Рахитический процесс вызывает значительные функ­циональные и морфологические нарушения орга­нов дыхания. У детей с тяжелыми формами забо­левания отмечается видимая одышка, вдох неглубокий, выдох - короткий производится с трудом, а иногда со­провождается шумом. Количество дыханий в минуту от 40 до 50. Довольно часто при клиническом обследовании удается обнаружить изменения в легких. Чаще они про­являются ослабленным жестким дыханием и наличием сухих хрипов. В некоторых случаях выслушиваются влажные хрипы в нижних долях легких, в подмышечной области; сзади по паравертебральной линии или спереди По краю грудины. При перкуссии звук с коробочным от­тенком, укорочений при этом обнаружить не удается. Подобные изменения отмечались нами у 65% детей, боль­ных средиетяжелой и тяжелой формами рахита. При выраженных нарушениях питания эти явления выступают яснее.

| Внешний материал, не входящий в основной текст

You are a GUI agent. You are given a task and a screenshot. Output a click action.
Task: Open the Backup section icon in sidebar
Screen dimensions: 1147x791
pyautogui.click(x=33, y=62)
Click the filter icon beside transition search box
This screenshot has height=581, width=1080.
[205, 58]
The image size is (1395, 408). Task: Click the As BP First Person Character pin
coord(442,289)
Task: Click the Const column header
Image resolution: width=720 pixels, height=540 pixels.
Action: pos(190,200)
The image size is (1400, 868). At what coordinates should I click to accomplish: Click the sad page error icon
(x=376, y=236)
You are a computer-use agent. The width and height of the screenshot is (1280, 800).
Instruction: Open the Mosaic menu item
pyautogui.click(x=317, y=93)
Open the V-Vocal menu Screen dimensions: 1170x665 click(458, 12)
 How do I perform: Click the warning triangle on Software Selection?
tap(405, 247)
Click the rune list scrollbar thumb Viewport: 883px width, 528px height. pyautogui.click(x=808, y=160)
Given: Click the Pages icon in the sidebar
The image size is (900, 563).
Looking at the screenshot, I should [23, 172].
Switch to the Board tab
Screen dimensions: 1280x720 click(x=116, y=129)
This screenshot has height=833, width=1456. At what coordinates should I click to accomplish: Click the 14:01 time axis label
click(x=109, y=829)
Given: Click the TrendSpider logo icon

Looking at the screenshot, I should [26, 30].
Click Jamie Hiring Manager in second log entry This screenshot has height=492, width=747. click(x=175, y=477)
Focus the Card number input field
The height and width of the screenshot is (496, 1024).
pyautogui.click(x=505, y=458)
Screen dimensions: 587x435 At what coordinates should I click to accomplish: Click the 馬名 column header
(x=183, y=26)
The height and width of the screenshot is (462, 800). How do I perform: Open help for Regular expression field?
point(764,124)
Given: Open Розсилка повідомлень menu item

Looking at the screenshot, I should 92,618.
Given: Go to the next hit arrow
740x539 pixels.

Рахит вызывает нарушение функций сердечно-сосудистой системы. Многие авторы говорят о возможности увеличения сердца при рахите—о «рахитическом» сердце. По мнению Е. М. Лепского, граница сердечной тупости может быть увеличена в результате большего прилегания его к стенке грудной клетки вследствие высокого стояния диафрагмы. При тяжелых формах рахита может возникнуть и действительное увеличение сердца, вызванное, рядом причин. Вялость сокращения диафрагмы и недостаточность расширения грудной клетки (податливость ребер, гипотония дыхательных мышц), незначительное отрицательное давление, возникающее при вдохе, не оказывают соответствующего присасывающего действия на сердце и большие сосуды, в результате чего возникает застой крови как в легких, так и в венах большого круга. Создаются неблагоприятные условия для работы сердца, в частности для правой половины его. Податливость стенок правого желудочка облегчает расширение сердца. Развитию недостаточности сердечной деятельности способствует застой крови в печени и разветвлениях воротной вены. Количество циркулирующей крови уменьшается. Метеоризм, имеющий место при рахите, усиливается при Застое крови и ведет к еще большему ограничению движения диафрагмы. При высоком стоянии диафрагмы наблюдается поперечное положение сердца. Рахитический процесс вызывает значительные изменения в органах пищеварения. Слизистые поло­сти рта у многих детей еухие, блестящие («лакирован­ные»), ярко-красного цвета. На языке можно обнару­жить участки слизистой, обнаженные от эпителия—«гео­графический» язык. При выраженных формах рахита и значительной гипотрофии слизистая десен, может быть отечна и цианотична. У детей 2—3-го года жизни до­вольно часто на губах имеются поперечные трещины, иногда глубокие, кровоточащие; в углах рта гиперемия, трещины или язвочки. Все эти изменения являются симп­томами сопутствующих рахиту гиповитаминозов А, С, B1, В2 и PP.

При наружном осмотре отмечается увеличение в объ­еме живота у большинства детей (при рахите II степеней—82,6%, 3 степени—у 95%. По форме живот представляется растянутым в бока, часто имеющим возвышения—два по бокам от расширенной белой линии и одно в верхней части. Эти выпячивания особенно заметны пои попытке ребенка изменить положение, при плаче.

Увеличение живота вызвано растяжением кишечника в дли­ну и ширину, метеоризмом, а также гипотонией мышечного слоя брюшной стенки. При пальпации стенка живота по­датлива, рука погружается лег­ко, создается ощущение «тестоватости».